4. Donc, côté fortune de Nzouba, on est en plein dans le déni. Côté scoop, on est en pleine distraction. Cet homme travaille depuis plus de 50 ans au moins. Il a occupé des hautes fonctions, il a été un baron du régime Bongo. Si en plus il a volé comme tout le monde dans ce pays, 1 milliard 180 millions représente des broutilles. Passons au vrai débat.
5. Et le vrai débat, c’est de se demander à quel dessein cet argent était-il destiné? Notons au passage qu’il provient d’une banque au regard de l’estampille BEAC. Où a-t-il été saisi précisément et quelle banque l’a délivré?
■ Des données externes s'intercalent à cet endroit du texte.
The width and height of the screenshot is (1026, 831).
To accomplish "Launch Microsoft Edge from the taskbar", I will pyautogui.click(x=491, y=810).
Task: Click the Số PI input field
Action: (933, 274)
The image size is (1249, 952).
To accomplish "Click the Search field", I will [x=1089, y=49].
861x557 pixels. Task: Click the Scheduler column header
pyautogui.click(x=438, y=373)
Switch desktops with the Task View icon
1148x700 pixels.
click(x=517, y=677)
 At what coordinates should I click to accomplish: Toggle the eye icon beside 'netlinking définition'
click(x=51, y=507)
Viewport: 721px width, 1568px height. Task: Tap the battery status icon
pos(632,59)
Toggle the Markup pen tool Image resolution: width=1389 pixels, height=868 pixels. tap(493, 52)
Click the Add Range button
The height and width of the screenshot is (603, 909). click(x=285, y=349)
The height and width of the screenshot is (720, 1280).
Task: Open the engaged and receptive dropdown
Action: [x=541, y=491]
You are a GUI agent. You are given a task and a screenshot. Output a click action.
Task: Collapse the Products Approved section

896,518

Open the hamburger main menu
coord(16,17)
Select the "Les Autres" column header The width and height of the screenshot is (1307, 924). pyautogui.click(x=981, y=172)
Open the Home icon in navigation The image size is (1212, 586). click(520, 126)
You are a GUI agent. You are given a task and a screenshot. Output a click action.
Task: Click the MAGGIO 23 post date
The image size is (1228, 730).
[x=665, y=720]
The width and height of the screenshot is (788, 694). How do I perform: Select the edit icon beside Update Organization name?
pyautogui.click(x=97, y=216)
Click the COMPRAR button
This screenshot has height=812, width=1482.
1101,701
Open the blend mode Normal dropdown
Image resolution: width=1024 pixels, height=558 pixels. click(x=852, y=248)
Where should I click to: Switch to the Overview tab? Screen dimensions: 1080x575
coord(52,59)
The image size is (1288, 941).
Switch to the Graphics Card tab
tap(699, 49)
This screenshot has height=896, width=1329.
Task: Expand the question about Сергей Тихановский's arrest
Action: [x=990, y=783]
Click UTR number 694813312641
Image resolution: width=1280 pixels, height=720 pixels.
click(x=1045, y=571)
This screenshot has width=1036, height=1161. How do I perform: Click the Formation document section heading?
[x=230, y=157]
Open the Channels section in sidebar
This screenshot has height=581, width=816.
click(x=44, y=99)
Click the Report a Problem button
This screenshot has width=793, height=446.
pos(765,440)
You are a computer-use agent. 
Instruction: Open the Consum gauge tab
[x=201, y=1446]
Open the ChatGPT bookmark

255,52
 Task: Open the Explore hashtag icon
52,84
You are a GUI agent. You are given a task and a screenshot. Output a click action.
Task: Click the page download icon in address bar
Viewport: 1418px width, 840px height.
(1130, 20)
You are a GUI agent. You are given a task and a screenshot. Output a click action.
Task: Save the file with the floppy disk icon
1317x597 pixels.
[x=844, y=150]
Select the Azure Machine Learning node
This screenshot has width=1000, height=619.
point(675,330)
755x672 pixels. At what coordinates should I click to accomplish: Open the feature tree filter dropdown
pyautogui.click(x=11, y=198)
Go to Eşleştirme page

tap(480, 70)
C’est bien de faire du cinéma avec des vidéos filmées par des OPJ, mais il faut surtout éclairer l’opinion sur ces points. D’où venait-il? Où allait-il? Avec qui était-il?
6. Parce qu’il est tellement évident que les gendarmes qui l’ont interpellé ont été préalablement renseignés sur ce qu’il transportait, au point de faire preuve d’un zèle et d’une intransigeance que personne ne leur connaît. Qu’on ne nous prenne pas pour des idiots en nous faisant croire que ce coup de filet est un exploit. C’est au contraire une belle mascarade ayant pour objectif d’humilier un adversaire politique.
7. Je refuse d’être cet idiot de service qui analyse et comprend cette actualité au premier degré. Parce qu’on se connaît dans ce pays. Tout est possible avec ces gens. Qu’on m’explique comment l’un des opposants principaux à un régime qu’il a servi hier et qui lui tient rigueur de s’en être désolidarisé, peut-il ainsi jouer avec le feu et s’exposer à la vengeance de ses anciens amis?
8. Nous sommes tous Gabonais et nous arpentons nos routes avec nos glacières et nos valises depuis la nuit des temps. Qui a déjà subi une fouille de ses bagages? On est certes tous victimes des abus de nos agents aux postes de contrôle, mais ils ne fouillent jamais nos bagages. Et voir celà arriver subitement à Nzouba, il y a anguille sous roche.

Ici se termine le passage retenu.